El 3 de mayo de 1937, el LZ 139 Hindenburg despegaba desde Frankfurt hacia New Jersey, en los Estados Unidos. En un mundo en tensión, inminente ante la llegada de un nuevo conflicto, los dirigibles eran los reyes del transporte. Multitud de gigantescos globos cruzaban el Atlántico en un viaje que únicamente se podían permitir las familias más adineradas. Un vehículo que era seña de identidad, de poderío, de exclusividad.

Dentro viajaban 97 personas, 36 pasajeros y 61 tripulantes. Un año antes, el 4 de marzo de 1936, el Hindenburg realizaba su primer vuelo. Tras un año de viajes, llegó a cruzar diecisiete veces el Atlántico, con destinos como los Estados Unidos y Río de Janeiro, en Brasil. Tras un éxito rotundo, el dirigible inició su segunda temporada de vuelos transoceánicos. En este caso, rumbo a la Estación Naval de Lakerhurst.

A excepción de los fuertes vientos que atrasaron el vuelo, el viaje del Hindenburg transcurrió sin incidentes.

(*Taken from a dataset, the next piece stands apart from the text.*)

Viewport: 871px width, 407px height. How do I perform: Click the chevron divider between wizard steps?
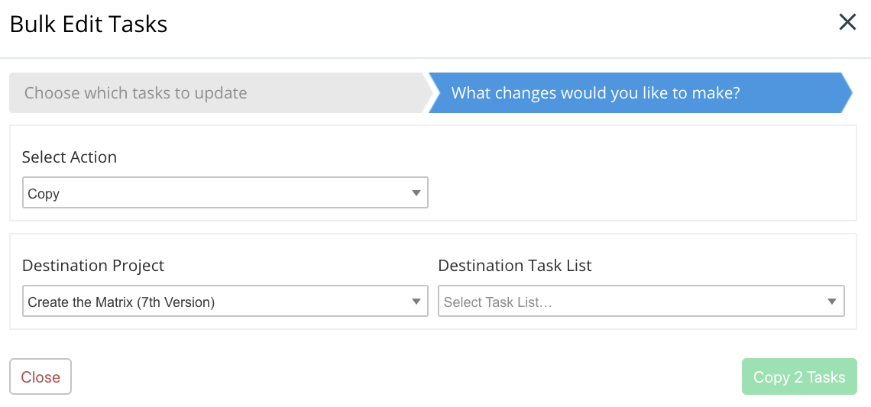coord(429,93)
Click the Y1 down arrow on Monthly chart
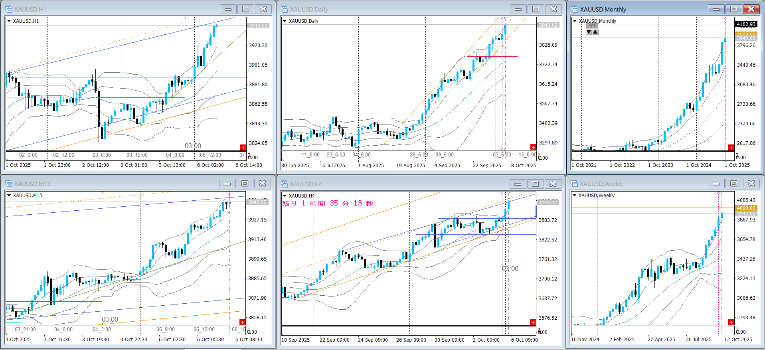This screenshot has width=765, height=350. 589,32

Al llegar a su destino, la aeronave fue recibida por multitud de espectadores impresionados ante el poderío de la máquina alemana, una auténtica publicidad voladora del régimen nazi. Desde 1933, el Partido Nazi, con el canciller Adolf Hitler al frente, gobernaba Alemania. La República de Weimar, creada tras el final de la Primera Guerra Mundial, ya no existía. Y, en su lugar, se elevaba el Tercer Reich, el tercer imperio alemán.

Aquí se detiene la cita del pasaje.